The socio-economic changes that paced Union Pacific's tracks across Nebraska and Wyoming and into Utah changed the nation's concept of the West. The Whitney-Benton dream of a throughway to India had persisted with politicians and promoters since the 1830's. During 1867 and 1868 it was replaced by the potentials of a New West that was not a desert, but could be cropped, timbered, mined and urbanized almost as thoroughly — and devastatingly — as the Ohio Valley or the Mississippi Basin. The mirage of a Great Iron Trail for the  p310 goods of Europe and the wealth of Asia resolved into the Promised Land of Mormon and camp-meeting prophecy.

The hope of an American monopoly on the Europe-Asia traffic was dead. In June, 1868, Henry M. Stanley was in Egypt. A day or two later he began filing a series of articles from Port Said to the New York Herald about the "canal through Suez." More than 20,000 Arabs and Europeans were at work on the vast ditch, and engineers agreed that it would be open to deep-water traffic between the Mediterranean and the Red Sea by October, 1869. The channel depth was 26 feet; the width would vary from 180 to 300 feet. It could handle the largest freighters and passenger ships. Bombay would be 7,000 miles from London instead of the 11,000 miles via Capetown or the 20,000 around Cape Horn. The Pacific Railroad, Stanley made clear, was being built ten years too late to profit from the Europe-Far East trade. His prediction was seconded by General Charles W. Darling, Engineer in Chief for the State of New York, and others who inspected "the great Suez works" that year.
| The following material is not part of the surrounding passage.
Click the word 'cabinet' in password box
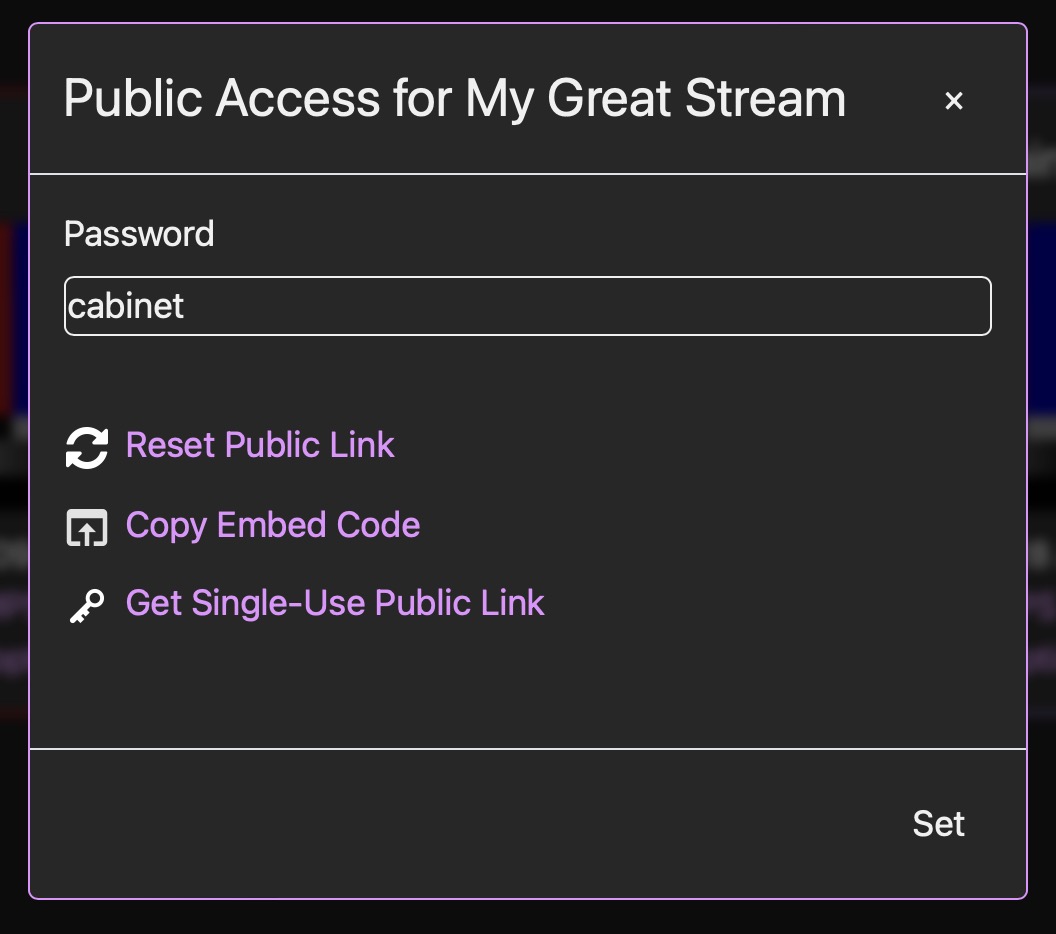The width and height of the screenshot is (1056, 934). [x=126, y=306]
These opinions may have influenced the planning of Union Pacific and Central Pacific. At least, two distinct methods of financing became obvious about this time. Central Pacific's Associates determined to gamble their profits on the development of a railway and steamship empire that would bring them a virtual monopoly on West Coast traffic, from Oregon to Mexico and east to Utah and Louisiana. But most of Union Pacific's directors swung around to Durant's cynical conviction that the only profits they could expect would come via the deceits of the Crédit Mobilier construction contracts and the sale of land grants. The decisions veered Central Pacific's owners toward creation of the gigantic Southern Pacific Company and lured Union Pacific toward a national scandal and eventual bankruptcy.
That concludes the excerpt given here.